Required work | If a line appears in the data below, it must appear in your answer exactly as given.

Stored data |
----

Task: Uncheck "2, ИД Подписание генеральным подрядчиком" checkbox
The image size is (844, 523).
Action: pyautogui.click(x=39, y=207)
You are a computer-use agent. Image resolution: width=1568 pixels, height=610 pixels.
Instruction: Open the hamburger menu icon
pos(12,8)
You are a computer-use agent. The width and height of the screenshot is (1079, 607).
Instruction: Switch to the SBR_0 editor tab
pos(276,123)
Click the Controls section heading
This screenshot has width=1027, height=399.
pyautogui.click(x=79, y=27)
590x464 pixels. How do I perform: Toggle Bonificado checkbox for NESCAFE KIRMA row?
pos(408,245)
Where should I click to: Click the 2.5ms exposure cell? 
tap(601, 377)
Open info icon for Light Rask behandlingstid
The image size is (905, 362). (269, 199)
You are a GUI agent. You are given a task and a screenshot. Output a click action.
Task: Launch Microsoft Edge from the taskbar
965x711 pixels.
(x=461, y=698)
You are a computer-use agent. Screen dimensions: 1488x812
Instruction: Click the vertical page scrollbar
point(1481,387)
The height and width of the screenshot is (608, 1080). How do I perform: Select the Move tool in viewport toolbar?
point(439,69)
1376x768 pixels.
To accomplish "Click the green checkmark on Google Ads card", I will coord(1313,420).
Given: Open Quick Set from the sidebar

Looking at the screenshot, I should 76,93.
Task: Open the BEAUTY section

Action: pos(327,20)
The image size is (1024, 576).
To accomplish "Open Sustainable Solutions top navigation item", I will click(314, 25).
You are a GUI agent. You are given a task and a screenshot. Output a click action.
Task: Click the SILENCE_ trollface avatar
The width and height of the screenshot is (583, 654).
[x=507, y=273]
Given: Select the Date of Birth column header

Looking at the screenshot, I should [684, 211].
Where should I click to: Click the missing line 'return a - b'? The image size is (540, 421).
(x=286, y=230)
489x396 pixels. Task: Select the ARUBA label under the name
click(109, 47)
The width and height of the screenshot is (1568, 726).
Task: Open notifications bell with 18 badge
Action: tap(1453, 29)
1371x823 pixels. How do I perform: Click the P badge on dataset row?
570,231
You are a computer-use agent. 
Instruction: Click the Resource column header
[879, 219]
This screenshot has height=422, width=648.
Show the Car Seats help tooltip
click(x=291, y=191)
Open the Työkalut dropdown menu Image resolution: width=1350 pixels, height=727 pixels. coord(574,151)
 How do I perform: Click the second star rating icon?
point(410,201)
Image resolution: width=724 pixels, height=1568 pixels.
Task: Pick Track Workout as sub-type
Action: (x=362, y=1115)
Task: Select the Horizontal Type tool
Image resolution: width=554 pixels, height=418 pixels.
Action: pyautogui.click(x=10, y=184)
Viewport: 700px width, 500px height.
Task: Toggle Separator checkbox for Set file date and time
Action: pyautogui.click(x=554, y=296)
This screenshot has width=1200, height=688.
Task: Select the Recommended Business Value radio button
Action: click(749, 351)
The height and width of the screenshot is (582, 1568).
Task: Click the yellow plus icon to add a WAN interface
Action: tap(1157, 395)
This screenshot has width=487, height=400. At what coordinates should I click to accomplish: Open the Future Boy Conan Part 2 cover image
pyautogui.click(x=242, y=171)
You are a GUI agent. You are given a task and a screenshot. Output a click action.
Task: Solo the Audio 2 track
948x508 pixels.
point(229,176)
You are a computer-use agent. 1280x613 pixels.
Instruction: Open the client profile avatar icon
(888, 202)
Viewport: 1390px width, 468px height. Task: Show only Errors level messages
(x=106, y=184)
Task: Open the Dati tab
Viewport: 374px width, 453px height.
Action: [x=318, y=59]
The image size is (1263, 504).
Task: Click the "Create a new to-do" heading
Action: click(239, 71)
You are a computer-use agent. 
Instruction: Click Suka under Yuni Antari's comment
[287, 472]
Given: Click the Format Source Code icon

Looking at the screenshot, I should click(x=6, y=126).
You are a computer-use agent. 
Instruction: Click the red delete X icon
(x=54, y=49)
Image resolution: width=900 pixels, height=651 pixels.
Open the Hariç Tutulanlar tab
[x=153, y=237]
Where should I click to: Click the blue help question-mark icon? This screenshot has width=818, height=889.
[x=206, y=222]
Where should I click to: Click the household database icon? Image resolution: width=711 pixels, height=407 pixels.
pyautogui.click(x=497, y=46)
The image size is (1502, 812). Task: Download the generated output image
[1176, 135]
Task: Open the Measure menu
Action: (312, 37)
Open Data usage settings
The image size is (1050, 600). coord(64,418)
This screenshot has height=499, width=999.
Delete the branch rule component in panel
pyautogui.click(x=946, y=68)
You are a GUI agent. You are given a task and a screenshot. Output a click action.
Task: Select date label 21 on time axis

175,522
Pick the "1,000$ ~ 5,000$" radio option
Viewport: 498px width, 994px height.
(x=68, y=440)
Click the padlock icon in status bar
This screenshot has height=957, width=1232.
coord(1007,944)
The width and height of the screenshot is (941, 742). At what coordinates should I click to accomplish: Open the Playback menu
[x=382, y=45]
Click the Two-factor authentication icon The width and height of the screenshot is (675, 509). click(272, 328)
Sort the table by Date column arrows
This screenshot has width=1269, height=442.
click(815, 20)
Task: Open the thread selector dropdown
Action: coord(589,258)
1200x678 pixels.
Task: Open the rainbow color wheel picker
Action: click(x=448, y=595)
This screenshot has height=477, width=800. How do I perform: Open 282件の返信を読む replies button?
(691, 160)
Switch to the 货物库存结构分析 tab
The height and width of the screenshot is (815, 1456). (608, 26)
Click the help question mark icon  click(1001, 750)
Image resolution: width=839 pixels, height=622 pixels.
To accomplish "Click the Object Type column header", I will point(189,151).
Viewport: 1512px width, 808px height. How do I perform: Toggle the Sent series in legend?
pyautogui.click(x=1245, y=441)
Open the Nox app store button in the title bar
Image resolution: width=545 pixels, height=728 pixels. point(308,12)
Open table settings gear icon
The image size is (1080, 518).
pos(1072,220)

----

Task result |
Task: Uncheck "2, ИД Подписание генеральным подрядчиком" checkbox
The image size is (844, 523).
Action: pyautogui.click(x=39, y=207)
You are a computer-use agent. Image resolution: width=1568 pixels, height=610 pixels.
Instruction: Open the hamburger menu icon
pos(12,8)
You are a computer-use agent. The width and height of the screenshot is (1079, 607).
Instruction: Switch to the SBR_0 editor tab
pos(276,123)
Click the Controls section heading
This screenshot has width=1027, height=399.
pyautogui.click(x=79, y=27)
590x464 pixels. How do I perform: Toggle Bonificado checkbox for NESCAFE KIRMA row?
pos(408,245)
Where should I click to: Click the 2.5ms exposure cell? 
tap(601, 377)
Open info icon for Light Rask behandlingstid
The image size is (905, 362). (269, 199)
You are a GUI agent. You are given a task and a screenshot. Output a click action.
Task: Launch Microsoft Edge from the taskbar
965x711 pixels.
(x=461, y=698)
You are a computer-use agent. Screen dimensions: 1488x812
Instruction: Click the vertical page scrollbar
point(1481,387)
The height and width of the screenshot is (608, 1080). How do I perform: Select the Move tool in viewport toolbar?
point(439,69)
1376x768 pixels.
To accomplish "Click the green checkmark on Google Ads card", I will coord(1313,420).
Given: Open Quick Set from the sidebar

Looking at the screenshot, I should 76,93.
Task: Open the BEAUTY section

Action: pos(327,20)
The image size is (1024, 576).
To accomplish "Open Sustainable Solutions top navigation item", I will click(314, 25).
You are a GUI agent. You are given a task and a screenshot. Output a click action.
Task: Click the SILENCE_ trollface avatar
The width and height of the screenshot is (583, 654).
[x=507, y=273]
Given: Select the Date of Birth column header

Looking at the screenshot, I should [684, 211].
Where should I click to: Click the missing line 'return a - b'? The image size is (540, 421).
(x=286, y=230)
489x396 pixels. Task: Select the ARUBA label under the name
click(109, 47)
The width and height of the screenshot is (1568, 726).
Task: Open notifications bell with 18 badge
Action: tap(1453, 29)
1371x823 pixels. How do I perform: Click the P badge on dataset row?
570,231
You are a computer-use agent. 
Instruction: Click the Resource column header
[879, 219]
This screenshot has height=422, width=648.
Show the Car Seats help tooltip
click(x=291, y=191)
Open the Työkalut dropdown menu Image resolution: width=1350 pixels, height=727 pixels. coord(574,151)
 How do I perform: Click the second star rating icon?
point(410,201)
Image resolution: width=724 pixels, height=1568 pixels.
Task: Pick Track Workout as sub-type
Action: (x=362, y=1115)
Task: Select the Horizontal Type tool
Image resolution: width=554 pixels, height=418 pixels.
Action: pyautogui.click(x=10, y=184)
Viewport: 700px width, 500px height.
Task: Toggle Separator checkbox for Set file date and time
Action: pyautogui.click(x=554, y=296)
This screenshot has width=1200, height=688.
Task: Select the Recommended Business Value radio button
Action: click(749, 351)
The height and width of the screenshot is (582, 1568).
Task: Click the yellow plus icon to add a WAN interface
Action: tap(1157, 395)
This screenshot has width=487, height=400. At what coordinates should I click to accomplish: Open the Future Boy Conan Part 2 cover image
pyautogui.click(x=242, y=171)
You are a GUI agent. You are given a task and a screenshot. Output a click action.
Task: Solo the Audio 2 track
948x508 pixels.
point(229,176)
You are a computer-use agent. 1280x613 pixels.
Instruction: Open the client profile avatar icon
(888, 202)
Viewport: 1390px width, 468px height. Task: Show only Errors level messages
(x=106, y=184)
Task: Open the Dati tab
Viewport: 374px width, 453px height.
Action: [x=318, y=59]
The image size is (1263, 504).
Task: Click the "Create a new to-do" heading
Action: click(239, 71)
You are a computer-use agent. 
Instruction: Click Suka under Yuni Antari's comment
[287, 472]
Given: Click the Format Source Code icon

Looking at the screenshot, I should click(x=6, y=126).
You are a computer-use agent. 
Instruction: Click the red delete X icon
(x=54, y=49)
Image resolution: width=900 pixels, height=651 pixels.
Open the Hariç Tutulanlar tab
[x=153, y=237]
Where should I click to: Click the blue help question-mark icon? This screenshot has width=818, height=889.
[x=206, y=222]
Where should I click to: Click the household database icon? Image resolution: width=711 pixels, height=407 pixels.
pyautogui.click(x=497, y=46)
The image size is (1502, 812). Task: Download the generated output image
[1176, 135]
Task: Open the Measure menu
Action: (312, 37)
Open Data usage settings
The image size is (1050, 600). coord(64,418)
This screenshot has height=499, width=999.
Delete the branch rule component in panel
pyautogui.click(x=946, y=68)
You are a GUI agent. You are given a task and a screenshot. Output a click action.
Task: Select date label 21 on time axis

175,522
Pick the "1,000$ ~ 5,000$" radio option
Viewport: 498px width, 994px height.
(x=68, y=440)
Click the padlock icon in status bar
This screenshot has height=957, width=1232.
coord(1007,944)
The width and height of the screenshot is (941, 742). At what coordinates should I click to accomplish: Open the Playback menu
[x=382, y=45]
Click the Two-factor authentication icon The width and height of the screenshot is (675, 509). click(272, 328)
Sort the table by Date column arrows
This screenshot has width=1269, height=442.
click(815, 20)
Task: Open the thread selector dropdown
Action: coord(589,258)
1200x678 pixels.
Task: Open the rainbow color wheel picker
Action: click(x=448, y=595)
This screenshot has height=477, width=800. How do I perform: Open 282件の返信を読む replies button?
(691, 160)
Switch to the 货物库存结构分析 tab
The height and width of the screenshot is (815, 1456). (608, 26)
Click the help question mark icon  click(1001, 750)
Image resolution: width=839 pixels, height=622 pixels.
To accomplish "Click the Object Type column header", I will point(189,151).
Viewport: 1512px width, 808px height. How do I perform: Toggle the Sent series in legend?
pyautogui.click(x=1245, y=441)
Open the Nox app store button in the title bar
Image resolution: width=545 pixels, height=728 pixels. point(308,12)
Open table settings gear icon
The image size is (1080, 518).
pos(1072,220)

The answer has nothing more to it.